One of the images that we'll be re-doing this Fall is a group shot of the doctors on the plaza of the Long Center with the downtown skyline in the background. The last time we shot this particular shot we had fourteen doctors in the the line up and shot them with lots of space around them and an ample amount to dramatic skyline in the background. They made lots of fun, large 30x40 inch prints. They made a large banner with the shot. Essentially, anything they could think of that would challenge the limits of resolution and detail was fair game. 

I went back and researched to see what camera I was using at the time. It was a Nikon D810. So that sets the bar for future shoots. What it really means to me is that the Sony cameras; and the A7Rii in particular, aren't going anywhere. There's always a need in the tool box for sheer, overwhelming detail for some shots and that line of thought extinguished my brief flirtation with crazy system change at this time. 
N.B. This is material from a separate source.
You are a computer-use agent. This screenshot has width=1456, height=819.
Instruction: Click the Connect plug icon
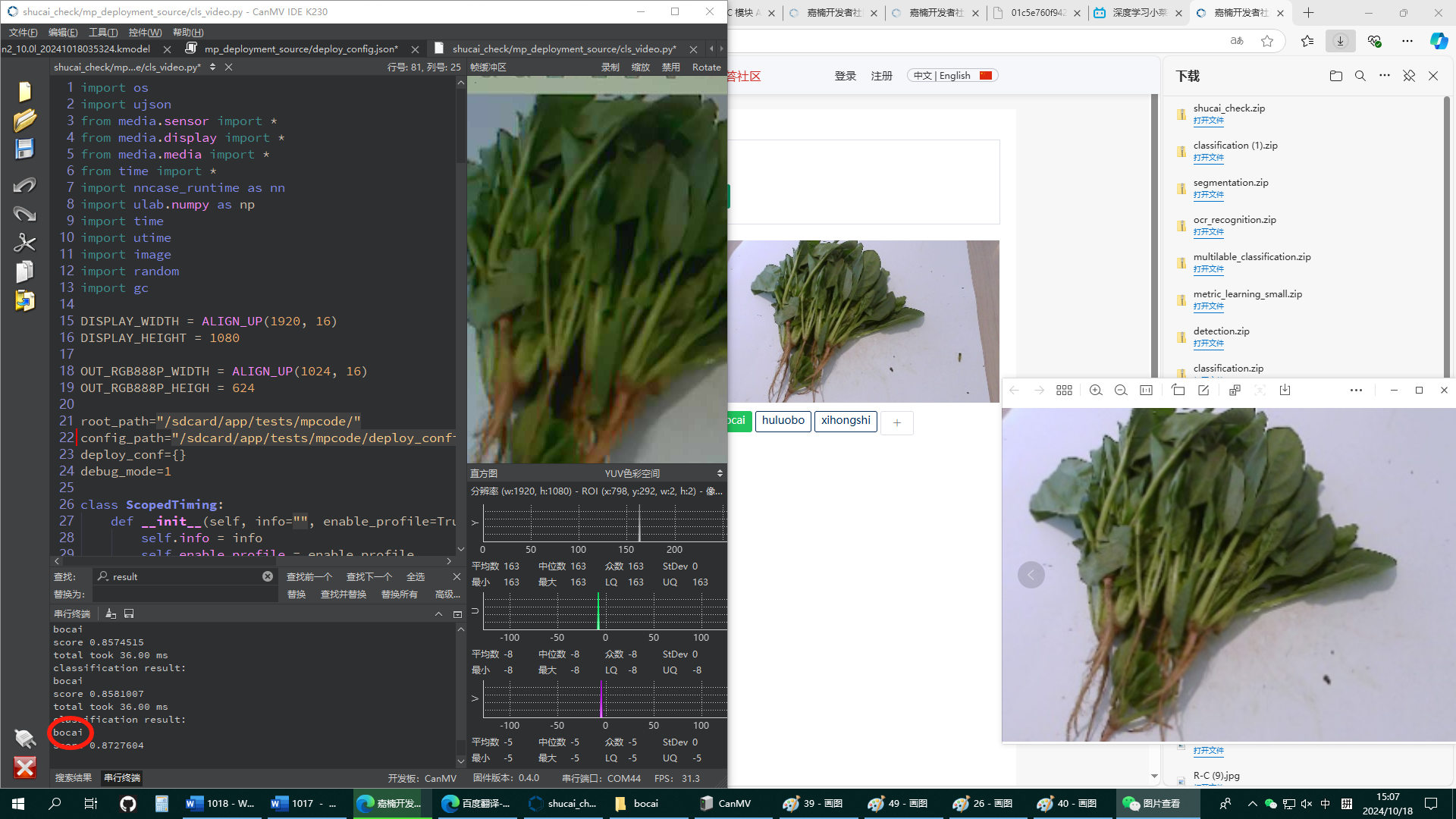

Thank goodness we have clients around to keep us sane.

OT: Thoughts about swimming this Fall.

2007 Master's Nationals. Austin, Texas.

On the first of October the pool I've been swimming Master's workouts in for the last twenty years will be closing for much needed repair and renovation. The expectation is that the pool will be out of commission until the end of January (at the earliest). This means that everyone on our swim team will need to figure out a new, temporary home at which to swim. Not working out at least five days a week is not an option for the majority of us. 

As the closure date approaches I'm busy researching options. The obvious one is my alma mater, The University of Texas at Austin, Jamail Swim Center. My friend, Whitney Hedgepeth (Olympian: Backstroke: Two silver medals; one gold) coaches an extremely competitive Masters workout in the big pool there. It's a tough program with tons of no nonsense yardage and tight intervals. There are two drawbacks to swimming at the Longhorn's pool; the first is that it's indoors and I'm used to swimming under blue sky. The second problem is that workouts start at 6 a.m. An additional annoyance would be trying to find parking on a busy campus with nearly 50,000 students plus faculty and staff...

My next choice is the Austin Swim Club run by Brendan Hanson (Six time Olympic medalist who set world records in the 100 and 200 breaststroke). The pool is outdoors and 50 meters, long course. It's about equidistant from my house/studio and there's no indication that parking is ever problematic. Brendan has a reputation as being a demanding coach with tough workouts. Some of the swimmers from our program are negotiating to get a new workout time from this club at 7:30 am. That means my trip there would be against the commuter traffic and by 9 am,  the end of workout, the worst of the rush hour  traffic heading back would be over. 

The final choice would be to swim each day at the spring fed, 1/8th mile long natural pool, Barton Springs Pool. There would be no Masters program to swim with, no pace clock and no lane lines. I would  have to be very disciplined to hit the 68 degree water before first light each morning and push myself to get a really substantial workout done. Barton Springs pool is closed on Thursdays and, when the weather is bad. You have to get there before 7 am if you want a clear path to swim down because the pool starts to get moderately crowded as the light comes up. Not as big an issue in the dead of winter when the temperatures drop....

I'm leaning toward option two. We'll see as we get closer. Might not seem like a big deal to most readers but it's a huge shift for me. I've spent six or seven hours a week, over the last twenty years, swimming up and down the same two lanes, looking at the same black line at the bottom of the pool. I think I could blindfold myself and still hit my turns from muscle memory. Like most people I fear change. 

Not a good time to also think about changing camera systems..... too much change would be overwhelming.